The fourth-generation of Samsung’s smart, system on chip displays will have a much more powerful processor and an upgraded graphics engine, and narrow or eliminate the performance gap between using a PC to drive a sign, of the onboard chip in these panels.

The new 4th gen displays will allows users to build and launch web-based applications by offering HTML5 support and a comprehensive toolset, including Web Simulator and Tizen Emulator.

Why this matters is a lot of the restraints about what kind of content will run OK on SoC displays goes away, and Tizen already has a large developer community. LG already uses a mobile OS – WebOS – and the other, most recent SoC panels from Panasonic and Philips run Android.

There are not a lot of signage CMS companies at the show – certainly not with booths. But amazingly, I ran into yet another new company – called Visualz. The little micro-booth had visitors, so I didn’t have a chance to find out what they were all about.

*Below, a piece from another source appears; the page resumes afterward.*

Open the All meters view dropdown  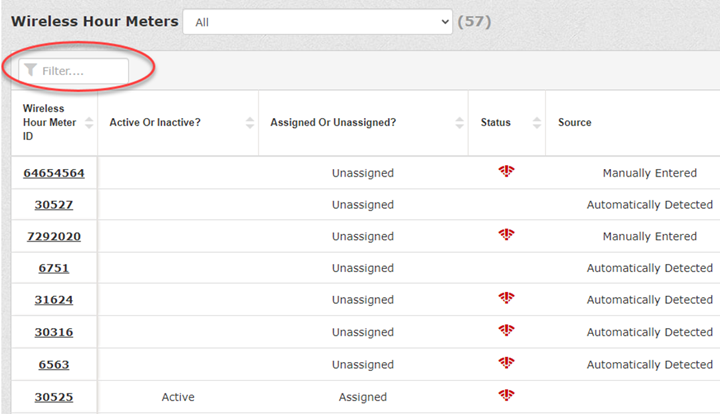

The thing that impressed me most on Day 1 was only kinda sorta vaguely a signage product. If you lump projection mapping in as signage, then yeah, it fits.

christie-mystique

It was in Christie’s ice hockey themed booth, that had all the staffers wearing hockey jerseys with their names on them, and a big faux hockey rink in the centre of the enclosed booth. OK, fine, Christie is mostly a Canadian company and we do like our hockey, but the real reason was to highlight how a new bundled solution makes projection mapping on things like NHL rink surfaces easy.

Sports fans may have noticed in the last couple of years how game openers for some hockey and NBA teams are all about dimming the lights and turning the competition surface into a projection canvas.

What Christie has done – led by James Robinson who was a featured speaker for me last fall at DSrupted, is put together an end to end software solution called Mystique that helps ideate and envision what it might look like, build and calibrate it, and then manage it. The software amps up earlier software called Twist, and makes it relatively easy to put together a whole solution and sense how it will look and work before a projector is ever put in place.

Christie had a scale model arena and rink over in a demo area showing how the set-up works, including custom content. The product is aimed at sports arenas and theme parks.

I think the product and the way they are showing it is brilliant.

Crowds at the show looked pretty good, but I’d hardly describe the hall as jammed. Maybe at the big booths at the front, but there were crickets chirping at the back and people selling stuff I had no interest in were trying to flag me in just so they had someone to talk to.

Day 2 is stupid busy for me, again, but I’ll post some more impressions tomorrow before I’m outta here.